This Summer, Voyager had the pleasure of participating as a host company for the Brooke Owens Fellowship. We were joined by Amanda Desmond, a junior at the University of Massachusetts Amherst, a double major in Economics and Astronomy (Space Science). As Amanda’s summer at Voyager wraps up, we asked her to reflect on her summer and the experience while interning at Voyager.
Q: What drew you to the Brooke Owens Fellowship and Voyager?
A: I have always had a passion for learning about space, but I never saw myself pursuing a purely technical career in astronomy or engineering. I had almost written the career path off entirely when I started doing some networking with people in the industry. To my surprise, everyone I talked to said there is in fact place in the space industry for all kinds of backgrounds. It was one person in particular that I spoke to who recommended I apply for the Brooke Owens Fellowship because they have the ability to forward all kinds of careers in space.
Q: What did you expect coming into this summer?
A: To be honest, I had no clue what to expect. This is my first experience working in space, and while I had high hopes about what I would learn, this summer has been more than I could imagine.
Q: What type of projects did you work on and help support during your summer?
A: This summer I was fortunate enough to get a feel for a wide variety of teams and projects. My favorite has been the working with Paul Schauer and learning about how he thinks about strategy – I even got to attend a Valley Tech Systems strategy session in Reno, Nevada. I also really enjoyed working with the Starlab team and watching how to think about a commercial project that’s never been done before. Finally, the two other interns and I worked on a joint presentation about what we see for Voyager in 2030. For the project we interviewed Voyager employees and advisors and compiled our own interpretation on what the future can hold. This was a fun opportunity to dive into Voyager strategy and operations while forecasting space industry changes.
Q: What are some lessons you learn about working in the space industry? Did anything surprise you?
A: I learned that I will never stop learning because space is always changing, so asking a lot of questions is really important. I also I learned that in some ways, like in building a strategy or financing big projects, space is just like every other industry, but in so many other ways it is completely different. Finally, I learned that because the industry is growing and developing there won’t always be answers to questions and because of that there is a lot of room to make your own solutions and opinions.
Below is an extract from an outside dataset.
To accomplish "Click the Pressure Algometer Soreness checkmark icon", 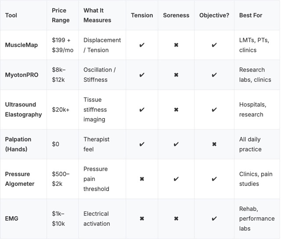I will 176,179.
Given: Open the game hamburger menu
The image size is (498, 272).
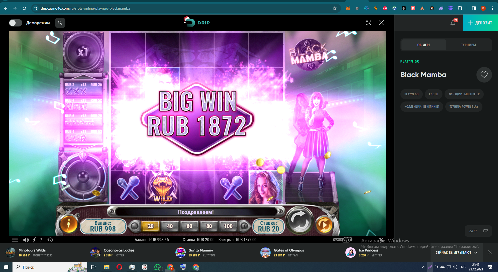Looking at the screenshot, I should point(15,240).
Q: What advice to you have for future interns and fellows getting into the space industry?
A: Everyone should know that there is so much room in the space industry for people with all kinds of backgrounds and interests. Space is challenging and always changing so there needs to be more diversity of people and backgrounds. Even if you just think space is cool and want to learn more, it’s never too late to get involved.
Q: What do you see as your next step? What would you like to explore?
A: I am completely hooked on space stations and building infrastructure in space. I want my generation to work towards expanding humanity to planets and space stations and I want to learn about how we get there as society, especially from an economic standpoint.
Q: Is there anything else you’d like to share?
A: I am so grateful for the fellowship program that got me here, I feel like my career has been launched in the right direction.